El día a día de esta joven naronesa dio un vuelco de 360 grados en 2008, cuando con solo 24 años, le detectaron un linfoma de Hodgkin. "Fui al médico porque se me inflamó un ganglio en el cuello y, después de hacerme una serie de pruebas, me diagnosticaron la enfermedad", explica Cristina, quien reconoce que, en un primer momento, recibió la noticia con incredulidad. "No me lo podía creer. Pensaba que se habían equivocado porque, salvo por el bulto del cuello, yo me encontraba perfectamente bien. Por desgracia, el diagnóstico era correcto. No me quedó más remedio que asumirlo, pero sí, al principio se me vino el mundo encima", recuerda.

Tras el shock inicial, Cristina decidió "cambiar el chip" y enfrentarse a la situación que le había tocado vivir con la mejor actitud posible. "El pronóstico era bastante favorable y, tras seis meses recibiendo quimioterapia ambulatoria, me dijeron que la enfermedad había entrado en fase de remisión, con lo cual solo tenía que someterme a revisiones periódicas. Así que, poco a poco, pude ir retomando mi vida en el punto en el que la había dejado", apunta. Pero el destino, que es caprichoso, le tenía preparado un nuevo revés a la vuelta de la esquina. Apenas nueve meses después, llegaría la segunda bofetada. La más dolorosa. "Durante una de las revisiones de control, los médicos detectaron que el linfoma había vuelto a aparecer, por lo que no quedaba otro remedio que someterme a un autotrasplante de médula. Fue un golpe muy duro. Hablar de trasplante ya son palabras mayores. Además, el hecho de haber recaído suponía que la enfermedad se estaba volviendo más agresiva", subraya.

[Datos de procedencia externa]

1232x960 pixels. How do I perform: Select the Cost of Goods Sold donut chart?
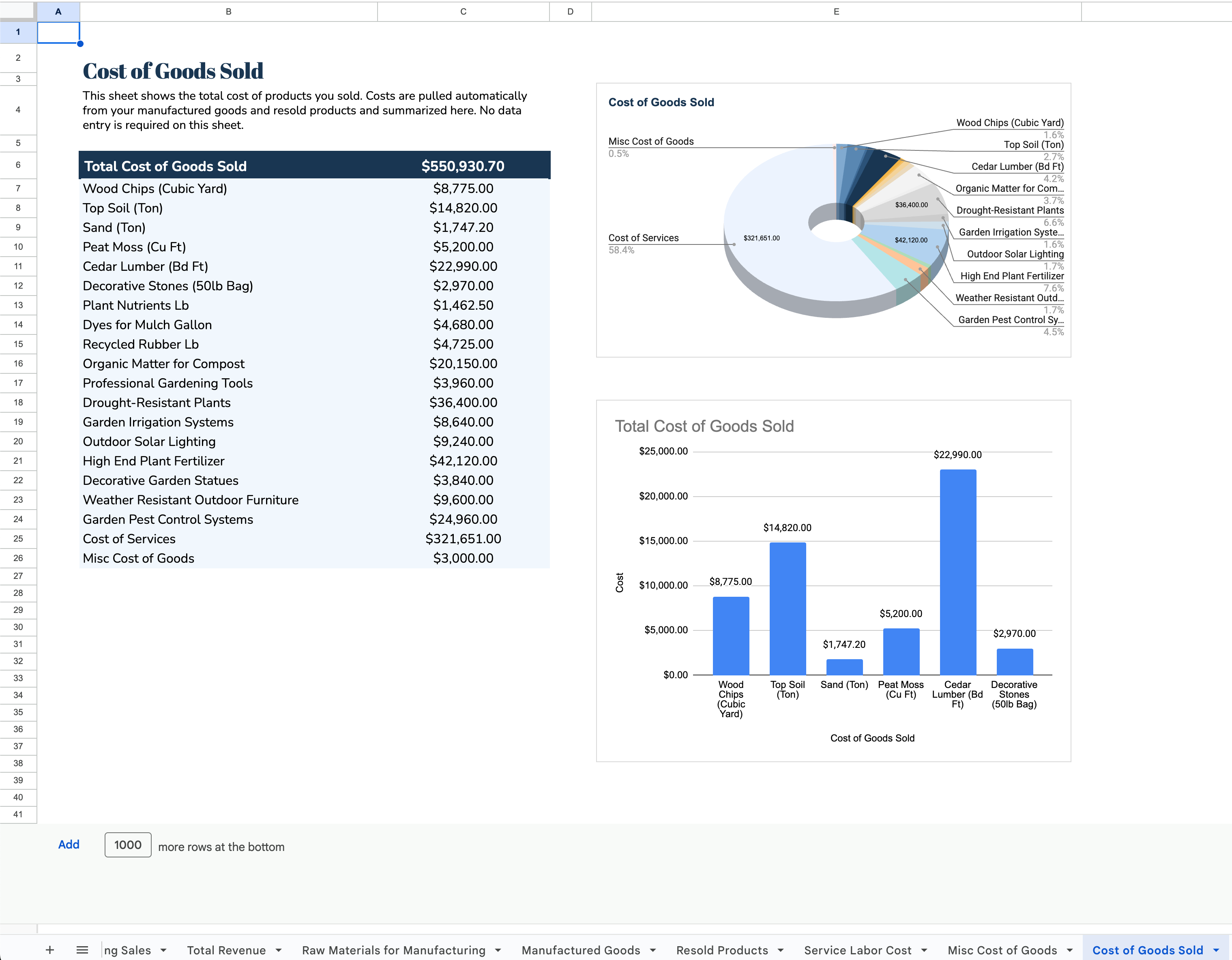coord(835,220)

En los meses sucesivos, el hospital se convertiría en su segunda casa. "Empecé con una segunda línea de tratamiento, que me obligaba a permanecer cinco días ingresada para recibir quimioterapia. Así, cada 21 días. A los cuatro meses, me trasplantaron mis propias células madres", rememora. "Las primeras semanas tras el trasplante son bastante duras. En mi caso, tuve que permanecer unos veinte días en aislamiento, con las defensas por los suelos y alguna que otra complicación. Pero hay que asumir que eso también forma parte del proceso de recuperación", señala.

En un primer momento, el autotrasplante funcionó, pero a los pocos meses las cosas se volvieron a torcer para Cristina, hasta el punto de que su vida pasó a depender de la buena voluntad de un completo desconocido. "Llegados a ese punto, la opción que me quedaba era someterme a un trasplante de médula de un donante. Le hicieron las pruebas a mi hermana, pero no era compatible, así que quedé a la espera de que en la red internacional de registros apareciese un donante con médula compatible", explica la joven naronesa. El "mejor regalo" que jamás ha recibido, el que le devolvería todo lo que la enfermedad le había arrebatado, llegaría a las pocas semanas, procedente de Alemania. "Los donantes son anónimos, así que lo único que sé del mío es que es un chico y alemán", comenta, sonriente. "Eso, y que le debo la vida".